In linear regression, the goal is to fit a model that minimizes the residual sum of squares between the observed targets in the dataset and the targets predicted by the linear approximation. However, in many real-world problems, this approach can lead to **overfitting**, where the model learns the noise or random fluctuations in the data instead of the actual underlying patterns. This typically happens when we have a large number of features or when the model is too complex for the available data.

### Overfitting
Overfitting occurs when the model is too "flexible" and captures not just the true relationships but also the noise in the data. This can result in a model that performs well on the training data but poorly on unseen (test) data, as it has essentially "memorized" the training data rather than learning generalizable patterns.

### Regularization
Regularization is a technique used to reduce overfitting by adding a penalty term to the loss function. This penalty term discourages the model from fitting the noise by shrinking the magnitude of the coefficients. In this way, the model is forced to find a balance between fitting the training data and keeping the model as simple as possible.

By introducing a regularization term, we add a cost to the model’s complexity, typically by penalizing large weights. This helps in reducing the model's variance and improving its ability to generalize to new data.

## Types of Regularization

There are primarily two types of regularization techniques used in linear regression:

### 1. **L2 Regularization (Ridge Regression)**

Ridge regression adds a penalty proportional to the sum of the squares of the coefficients. The loss function becomes:

$$ \mathcal{L}(\mathbf{w}) = \frac{1}{N} \| X\mathbf{w} - \mathbf{y} \|^2 + \lambda \| \mathbf{w} \|^2 $$

Where:
- $\lambda$ is the regularization strength (also called the Ridge parameter).

Provided material:
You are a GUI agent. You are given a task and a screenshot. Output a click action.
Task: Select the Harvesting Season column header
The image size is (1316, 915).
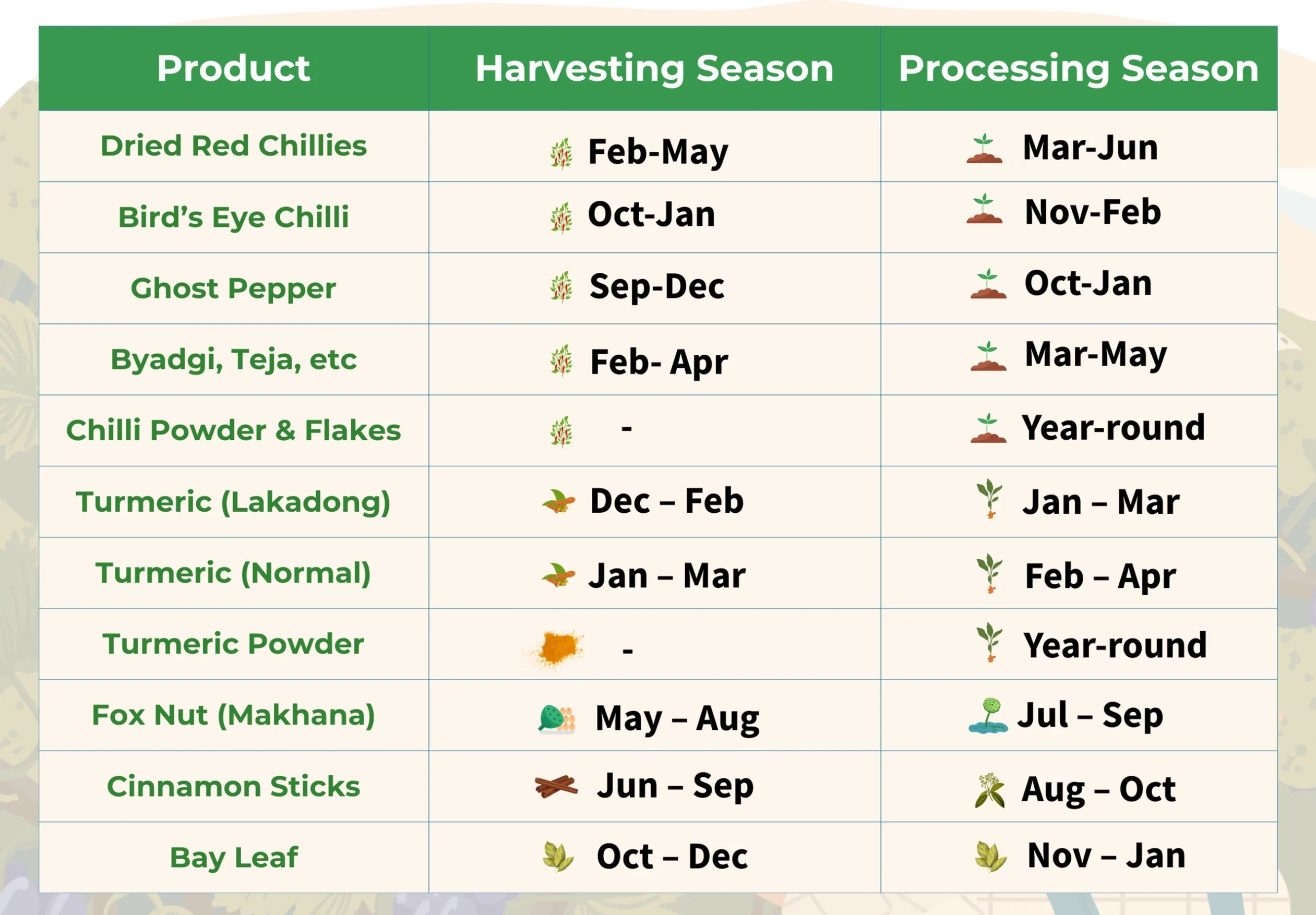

Tasks:
A - In the text on regularization, ridge regression adds a penalty proportional to what?
B - Write out the text on regularization from "### Regularization" up to and including "to new data.", swapping "coefficients" for "parameters".
The lines play no part in this.

Solved tasks:
A - The sum of the squares of the coefficients.

B -
### Regularization
Regularization is a technique used to reduce overfitting by adding a penalty term to the loss function. This penalty term discourages the model from fitting the noise by shrinking the magnitude of the parameters. In this way, the model is forced to find a balance between fitting the training data and keeping the model as simple as possible.

By introducing a regularization term, we add a cost to the model’s complexity, typically by penalizing large weights. This helps in reducing the model's variance and improving its ability to generalize to new data.